Isn’t it confusing when you’re trying to find more information about a particular condition or treatment and all you encounter is a host of unfamiliar medical terms? It can be a little intimidating to constantly come across words with unknown meaning. And even if you know what something means generally, it’s best for your well-being and peace of mind to know the specifics. This will better help you understand what’s going on with your body and also help you make the best decision about what’s right for you.
The procedure called endometrial ablation might be a great option for you to consider instead of a hysterectomy, after you have tried other, less invasive, measures. For example, if you are seeking an option that would allow you to keep your uterus, especially if you have tried hormonal management and it did not work, then ablation may well be a good choice.
So what exactly is endometrial ablation? Let’s take a closer look at the procedure. Ablation means “to remove by erosion, melting, evaporation, or vaporization.” Endometrial ablation is done with a hysteroscope, along with a device that heats, freezes, or lasers your endometrial lining. This destroys a layer of your endometrial lining, and usually your monthly menstrual period will stop completely—at least for a while—and usually you will not be able to become pregnant following uterine ablation. However, it’s a good idea to remember that there are women who do get pregnant after this procedure, so it’s very important that birth control or sterilization be reviewed, as post-ablation pregnancies can be risky. Some insurance companies require that a woman be sterilized before they’ll pay for the ablation procedure.
Some types of this procedure can be performed fairly quickly and easily by a trained gynecologist (GYN) right in the office. This can be useful to treat selected areas of the endometrial lining. In other circumstances, it needs to be done under anesthesia after a hysteroscopically–guided dilatation and curettage (D&C) sampling. This may be an ideal way to exclude pathology, rather than assuming that an endometrial biopsy is adequate.
In my clinic, we don’t recommend this course of action as a first line intervention for several reasons.
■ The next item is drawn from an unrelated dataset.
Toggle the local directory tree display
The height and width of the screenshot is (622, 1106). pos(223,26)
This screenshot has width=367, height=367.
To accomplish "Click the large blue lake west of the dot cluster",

For one, we always try to suggest the most minimally invasive procedures and recommend medical management when possible. In addition, we generally obtain a good outcome with medical management of our patients who have heavy bleeding. Although endometrial ablation does work well for some women, the long-term results for treating heavy bleeding with endometrial ablation are not always predictable, and there is a relatively high rate of recurrence. Our nurses have heard from women who have had an ablation that it failed and that their heavy periods returned after a year or two. There’s also a risk that endometrial ablation might mask endometrial cancer later in life, because it removes any endometrial spotting that would signal to you that something abnormal is happening in your body.
Now that you know more about this process, you can do what you think and feel is best for your healthy lifestyle. To sum it up, endometrial ablation has its limits. With time we can look forward to medical technology that will bring us more advanced treatment alternatives to hysterectomy. But until then, ablation techniques do offer women and their healthcare practitioners some options that can be useful in certain circumstances.